EXERCISE INSTRUCTIONS: With pictures left out, only the lines from the one containing "Image resolution: width=1024" through the end of the records should be reproduced exactly, please.

GIVEN DATA:
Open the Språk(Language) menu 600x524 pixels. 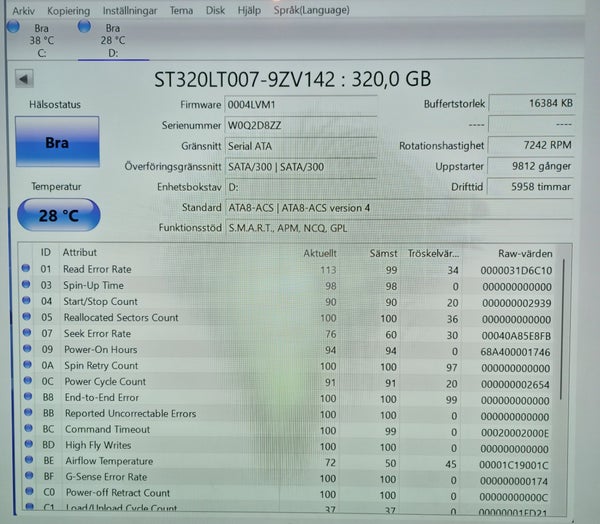(311, 10)
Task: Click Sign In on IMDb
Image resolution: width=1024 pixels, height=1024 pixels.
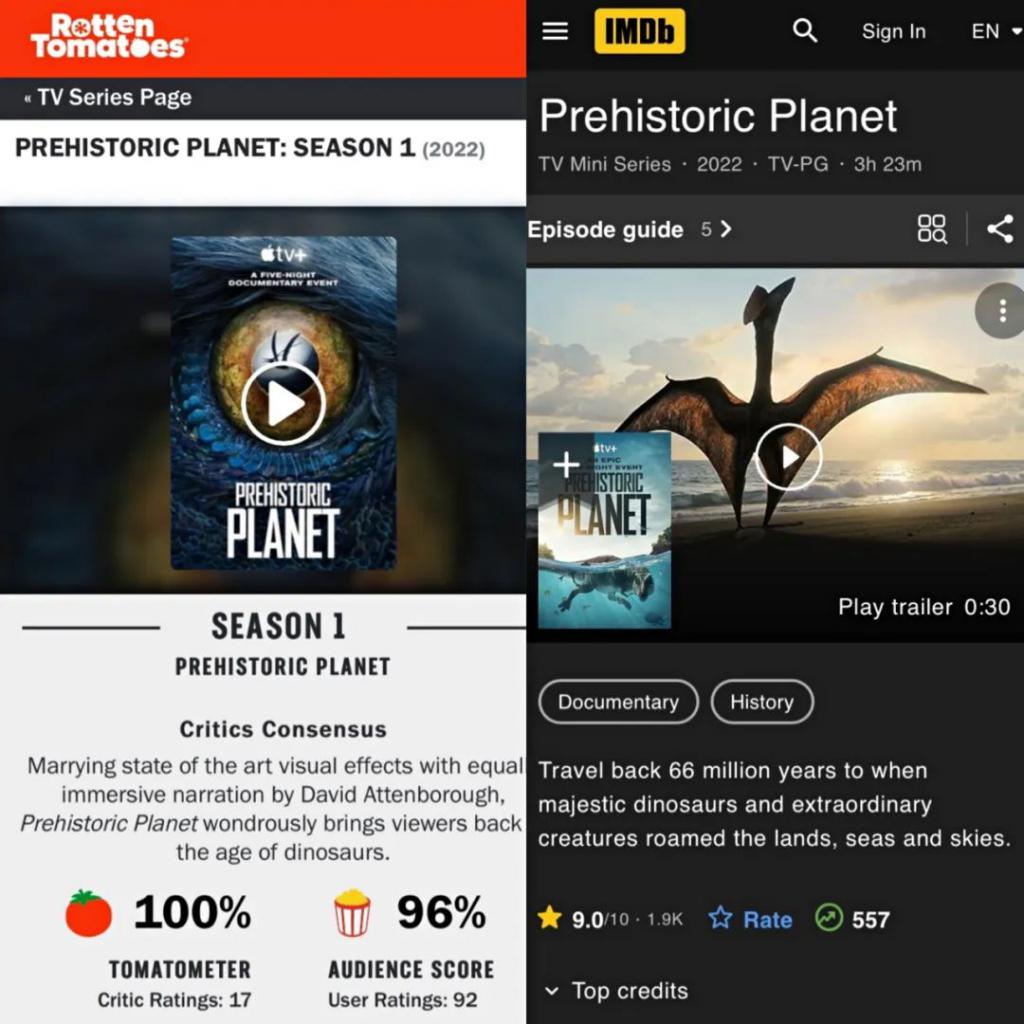Action: pos(893,31)
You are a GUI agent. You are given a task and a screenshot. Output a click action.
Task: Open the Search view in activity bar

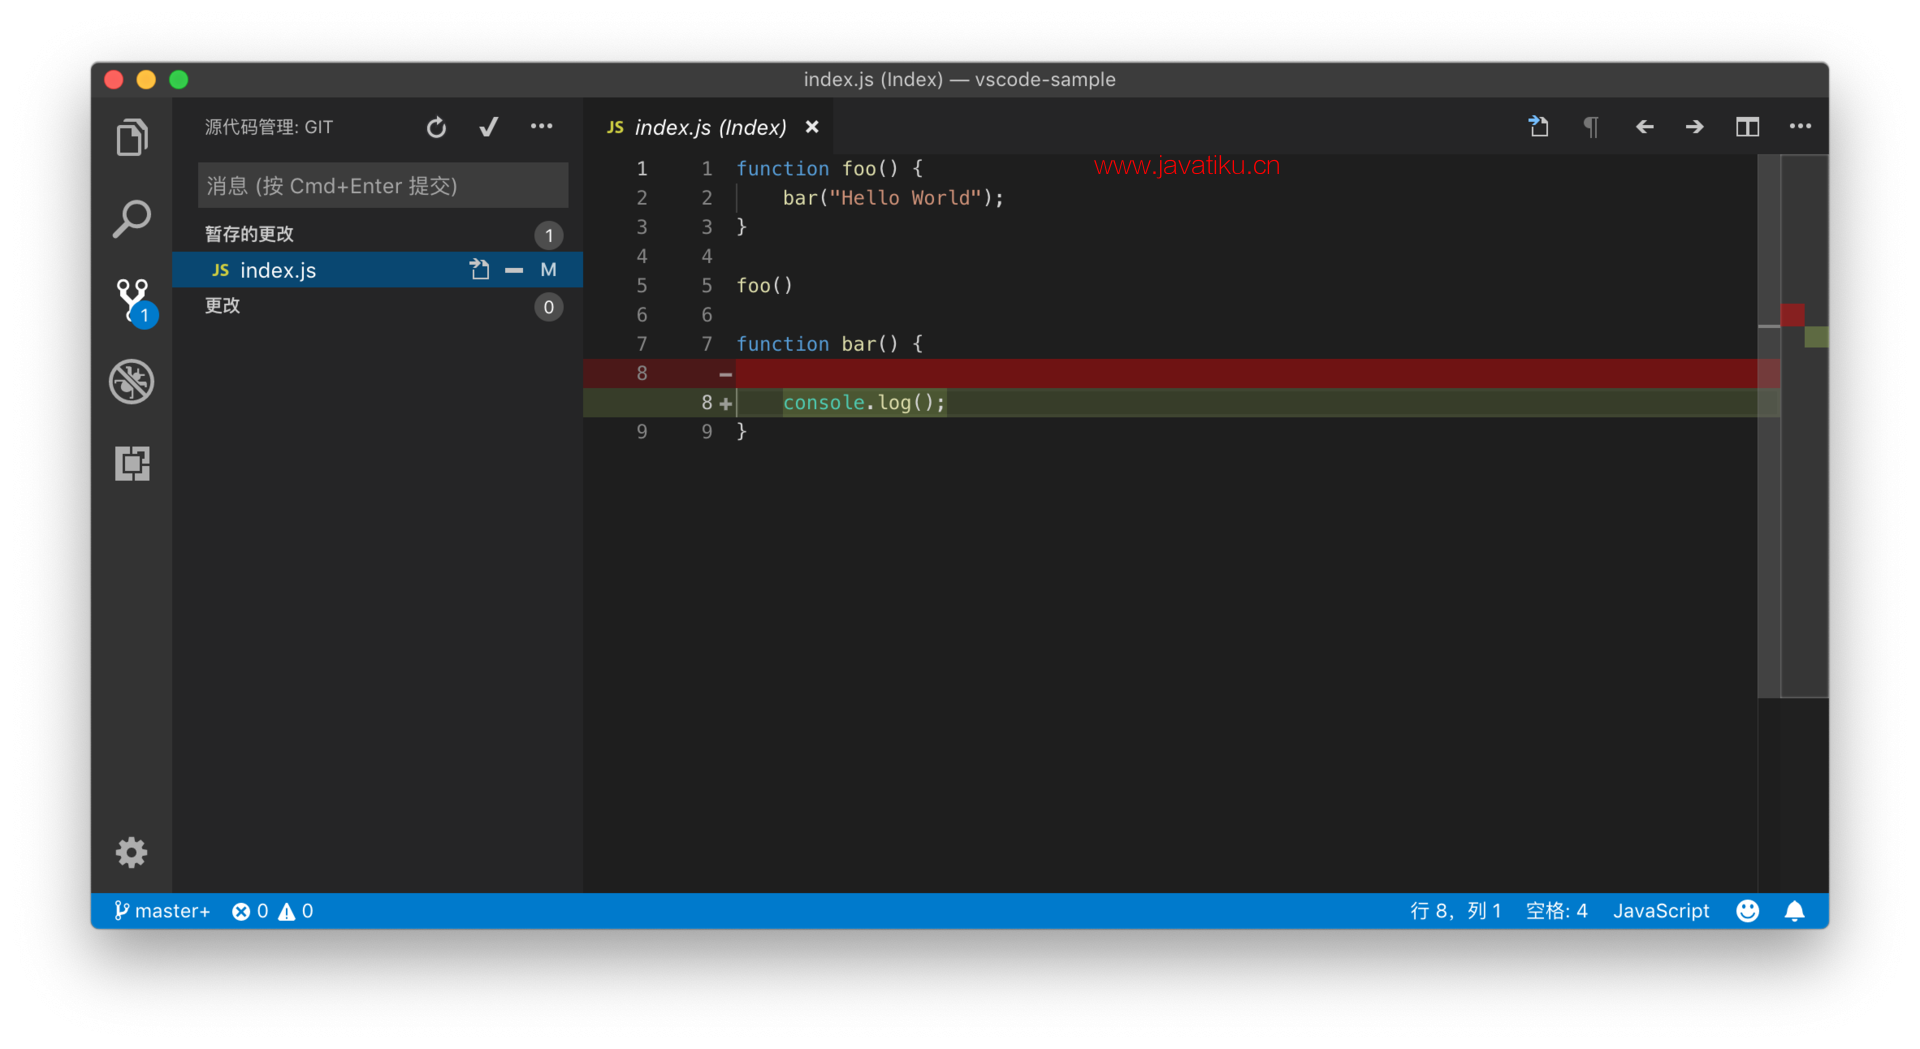[x=132, y=219]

SOLUTION:
Image resolution: width=1024 pixels, height=1024 pixels.
Action: pos(893,31)
You are a GUI agent. You are given a task and a screenshot. Output a click action.
Task: Open the Search view in activity bar

[x=132, y=219]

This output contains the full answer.